About Vintage Hitchcock

Vintage Hitchcock is a radio-style stage adaptation of three early British thrillers directed by Alfred Hitchcock:

  • The Lodger: A Story of the London Fog (1927)

  • Sabotage (1936)

  • The 39 Steps (1935)

Reimagined as a live broadcast, the production uses a small ensemble of actors, sound effects, and music to recreate the atmosphere of the Golden Age of Radio.

Rather than replicating the films visually, Vintage Hitchcock invites audiences into “the theatre of the mind,” where suspense lives in footsteps, silence, and what is left unsaid.
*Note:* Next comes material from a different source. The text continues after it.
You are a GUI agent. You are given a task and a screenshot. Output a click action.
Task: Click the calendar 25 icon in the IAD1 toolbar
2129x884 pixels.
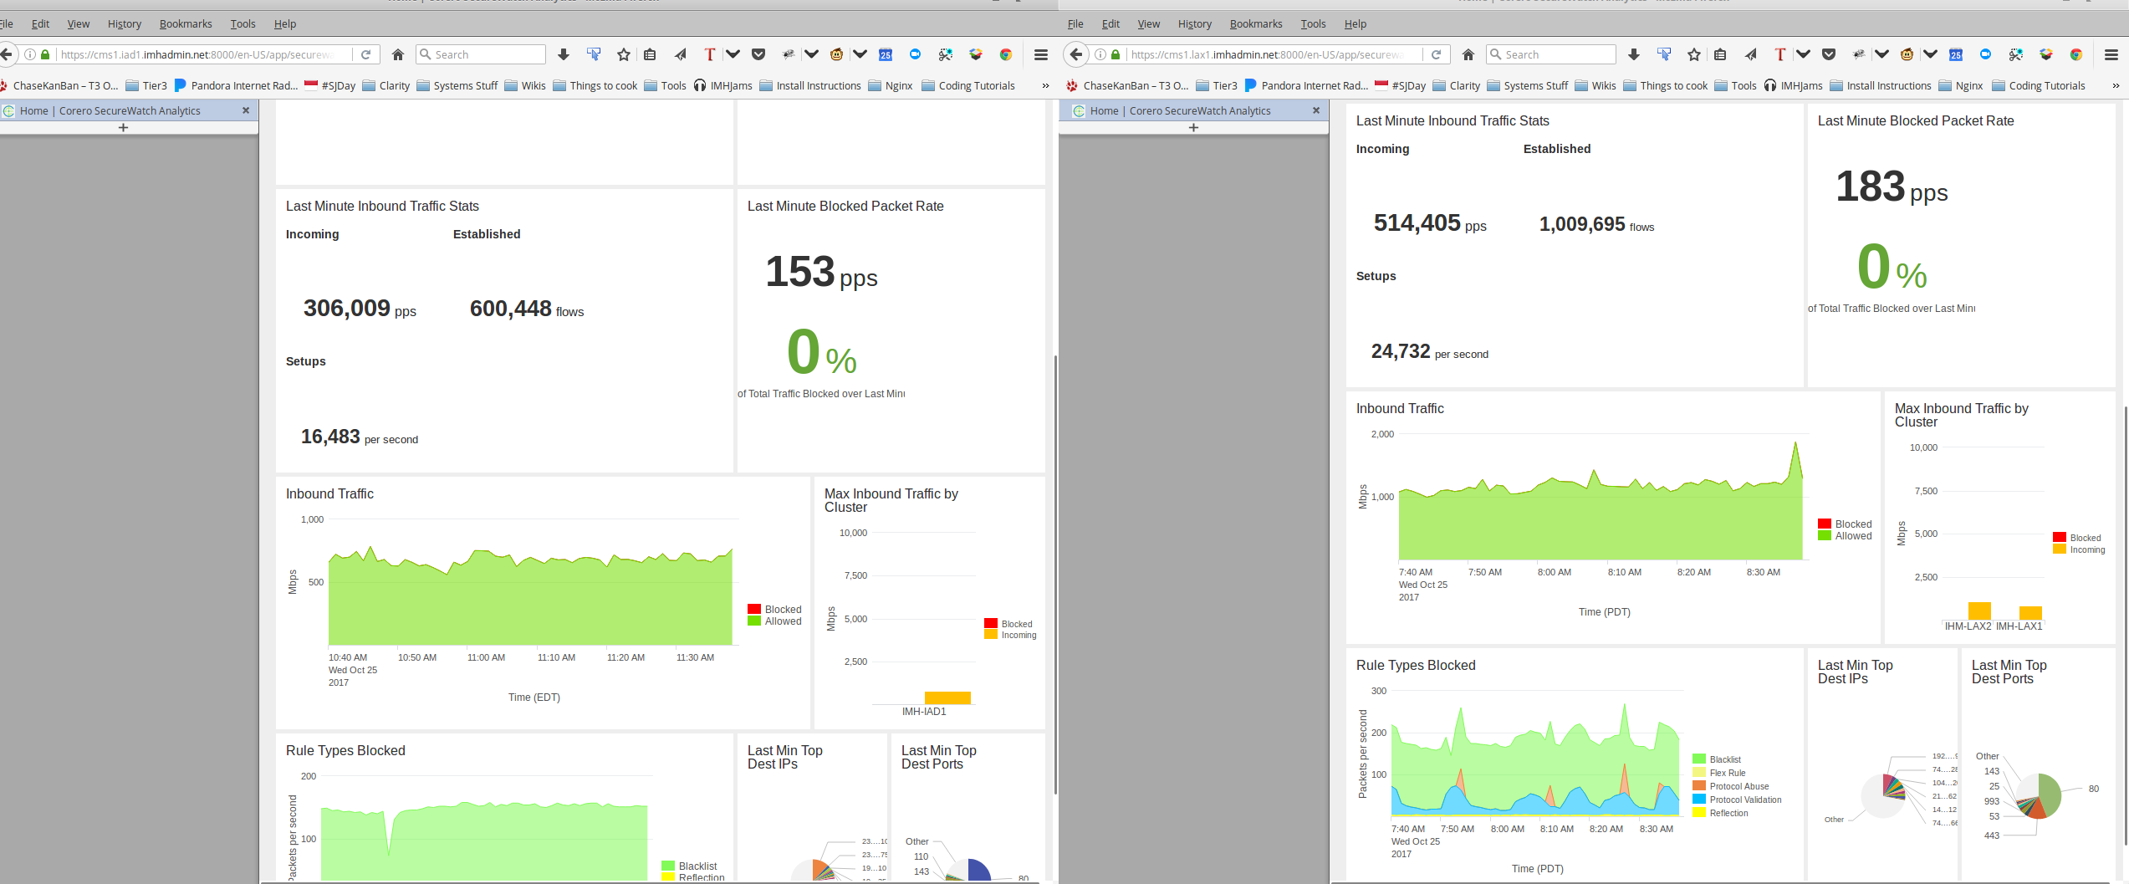pos(886,54)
Introducing Vintage Hitchcock

by Sidney Gottlieb 

Alfred Hitchcock is perhaps still the best known and most influential filmmaker in the world, but most people know the Hitchcock of the later period: the director of North by Northwest, Psycho, and The Birds, and the genially macabre host of the long-running television show, Alfred Hitchcock Presents. But there is also a formidable Hitchcock of a far older vintage: Hitchcock before he came to America; before he met Cary Grant, Ingrid Bergman, and Grace Kelly; and working at full power even before the days of talking pictures. Grabbing on to early Hitchcock, as Joe Landry does in assembling his script, opens up new realms of suspense, mysterious attractions, the dark roots of everyday behavior, and the everyday roots of dark behavior.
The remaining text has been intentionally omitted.